Eylül ayında, ABD Hükümeti’nin Honor’a yeniden yaptırım uygulamayı düşündüğü ortaya çıktı. İddialara göre Enerji Bakanlığı ve Pentagon, Honor’un kısıtlanması gerektiğini savunurken; Ticaret Bakanlığı ve Dışişleri Bakanlığı ise aynı fikirde değil. Amerika yönetimini ikiye bölen kararda son sözü Başkan Joe Biden’ın söyleyeceği ifade ediliyor.
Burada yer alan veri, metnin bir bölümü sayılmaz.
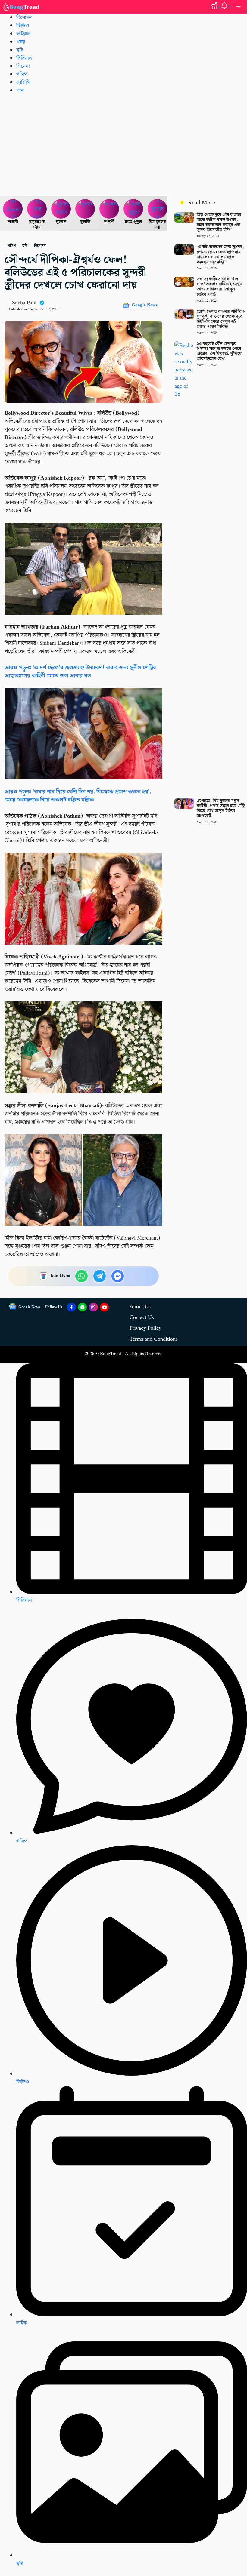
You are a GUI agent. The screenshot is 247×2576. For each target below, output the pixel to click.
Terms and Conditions (154, 1339)
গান (19, 90)
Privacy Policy (145, 1328)
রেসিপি (23, 82)
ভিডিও (22, 25)
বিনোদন (24, 17)
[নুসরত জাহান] (61, 209)
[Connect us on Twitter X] (93, 1307)
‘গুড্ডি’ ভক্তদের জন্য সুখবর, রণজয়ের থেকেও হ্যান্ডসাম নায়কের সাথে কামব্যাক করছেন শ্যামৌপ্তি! (220, 254)
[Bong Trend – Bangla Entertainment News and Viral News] (22, 7)
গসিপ (21, 74)
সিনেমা (23, 66)
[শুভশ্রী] (109, 209)
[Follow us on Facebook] (71, 1307)
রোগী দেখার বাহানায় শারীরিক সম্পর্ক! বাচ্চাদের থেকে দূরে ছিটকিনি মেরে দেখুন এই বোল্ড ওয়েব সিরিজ (221, 319)
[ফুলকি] (85, 209)
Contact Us (142, 1317)
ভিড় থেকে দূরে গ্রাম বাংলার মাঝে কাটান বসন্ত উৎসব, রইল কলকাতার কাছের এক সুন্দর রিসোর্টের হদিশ (219, 222)
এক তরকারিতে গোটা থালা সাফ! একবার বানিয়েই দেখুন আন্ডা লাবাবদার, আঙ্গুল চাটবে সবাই (219, 286)
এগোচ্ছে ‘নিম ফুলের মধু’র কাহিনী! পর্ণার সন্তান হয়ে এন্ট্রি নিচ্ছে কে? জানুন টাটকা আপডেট (221, 808)
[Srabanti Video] (13, 209)
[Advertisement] (123, 145)
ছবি (19, 50)
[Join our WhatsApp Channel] (82, 1307)
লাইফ (21, 2323)
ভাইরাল (23, 33)
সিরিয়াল (24, 58)
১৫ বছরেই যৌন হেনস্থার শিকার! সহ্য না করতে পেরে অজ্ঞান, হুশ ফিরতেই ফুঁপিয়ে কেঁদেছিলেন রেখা (219, 351)
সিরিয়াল (24, 1600)
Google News (145, 305)
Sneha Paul (24, 302)
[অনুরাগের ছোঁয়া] (37, 209)
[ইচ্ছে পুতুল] (133, 209)
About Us (140, 1306)
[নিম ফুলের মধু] (158, 209)
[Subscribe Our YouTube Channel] (104, 1307)
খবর (20, 42)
ABD, Huawei kısıtlamasını hafifletmedi
Joe Biden başkanlığında kurulan ABD Hükümeti’nin, Huawei özelinde Çinli şirketlere yönelik yaptırımları hafifletebileceği beklentisi oluşmuştu. Ancak hafifletmek şöyle dursun, yaptırımları ağırlaştırmanın yolu yapılıyor.
Ekim ayında, ABD merkezli telekomünikasyon şirketlerinin Huawei’ye ait ekipmanları özel izinle bile kullanamamalarını sağlayacak Güvenli Ekipman Yasası, 420-4 oyla onaylandı. Konuyla ilgili açıklamalarda bulunan Cumhuriyetçi Senatör Marco Rubio, düşüncelerini “Huawei ve ZTE gibi Çin devleti tarafından yönetilen ve ulusal güvenliğimizi tehdit eden şirketlerin telekomünikasyon ağımızda yeri yok.” ifadeleriyle aktardı.